ARANA ES MUNDO
La campaña electoral del Frente Amplio para las elecciones municipales se realizó bajo el slogan “Arana es Montevideo” y hoy en día y tras los numerosos viajes emprendidos por el Intendente se podrían cambiar los pegotines en los autos por otros que digan “Arana es Mundo”.
Durante este mes el Arq. Arana realizará su vigésimo periplo por tierras extranjeras en tres años de mandato lo que resulta una verdadera envidia para aquellos que participan de un programa de millaje. En el caso del Intendente sería bueno que las millas acumuladas las utilice para recorrer los asentamientos de la periferia montevideana que permanentemente reclaman soluciones que nunca llegan por parte de la comuna.
Otro de los aspectos resaltables de las ausencias del Jefe de Gobierno montevideano es el oportunismo para efectuarlas en los momentos de mayor tensión dentro de la administración.
Una gran cantidad de anuncios de medidas consideradas impopulares y momentos como el inicio de los paros sorpresivos que luego derivaron en el conflicto de ADEOM se suscitaron cuando Arana no se encontraba en el país.
En esos momentos quien asumía la responsabilidad era el extinto Ernesto de los Campos, quien nunca rehuyó la tarea que le era asignada por ser primer suplente del Intendente.
Las razones que se esgrimen desde el entorno del Arquitecto Mariano Arana para justificar sus numerosas salidas al exterior es que de ellas se gestionan partidas desde otros gobiernos para realizar proyectos en la ciudad.
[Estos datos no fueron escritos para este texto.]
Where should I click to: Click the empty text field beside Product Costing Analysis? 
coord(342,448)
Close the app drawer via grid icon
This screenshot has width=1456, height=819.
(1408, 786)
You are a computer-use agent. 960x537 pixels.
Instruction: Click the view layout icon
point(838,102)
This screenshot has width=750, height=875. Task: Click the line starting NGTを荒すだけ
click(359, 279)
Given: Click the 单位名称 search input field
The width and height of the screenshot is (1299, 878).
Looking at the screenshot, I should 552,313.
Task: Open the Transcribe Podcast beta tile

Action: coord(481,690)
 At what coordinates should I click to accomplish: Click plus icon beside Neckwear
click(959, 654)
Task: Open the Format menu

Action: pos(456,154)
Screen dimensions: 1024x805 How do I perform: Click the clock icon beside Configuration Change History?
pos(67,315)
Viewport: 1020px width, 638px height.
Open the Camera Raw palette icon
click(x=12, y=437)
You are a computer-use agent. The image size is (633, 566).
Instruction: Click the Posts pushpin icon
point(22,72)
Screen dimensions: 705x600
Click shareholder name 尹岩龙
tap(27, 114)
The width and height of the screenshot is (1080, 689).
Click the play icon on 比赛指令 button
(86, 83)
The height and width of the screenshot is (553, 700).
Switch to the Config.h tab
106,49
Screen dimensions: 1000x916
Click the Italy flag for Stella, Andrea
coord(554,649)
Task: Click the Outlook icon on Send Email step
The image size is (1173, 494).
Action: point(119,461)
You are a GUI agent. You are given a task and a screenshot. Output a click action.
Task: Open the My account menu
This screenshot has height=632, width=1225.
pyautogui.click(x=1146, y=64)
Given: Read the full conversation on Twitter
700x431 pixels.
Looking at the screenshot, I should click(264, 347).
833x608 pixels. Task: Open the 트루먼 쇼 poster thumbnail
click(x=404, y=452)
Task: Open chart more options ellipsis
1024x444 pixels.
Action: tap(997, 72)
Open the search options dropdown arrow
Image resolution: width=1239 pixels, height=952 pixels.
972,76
Si esto fuera realmente así estaríamos frente a una misión que nos permitiría hasta devolver los depósitos reprogramados.
Reeditaríamos de esta manera aquel rumor que parecía salido de una película en que la famosa asistencia externa de 1.500 millones de dólares viajarían en un avión escoltado por algunos cazas de la aviación norteamericana.
Precisaríamos un despliegue similar para traer los fondos que permanentemente anuncia el Intendente que llegarán desde el exterior ante su gestión.
Lo verdaderamente cierto es que el Intendente Arana tiene sus obligaciones primarias entre los montevideanos y no le hace bien a la gestión que el Jefe de Gobierno se tome el buque (o mejor dicho el avión) cada dos meses.
Si acaso está entrenando para un futuro desempeño en alguna embajada sería bueno que los montevideanos estuviéramos al tanto.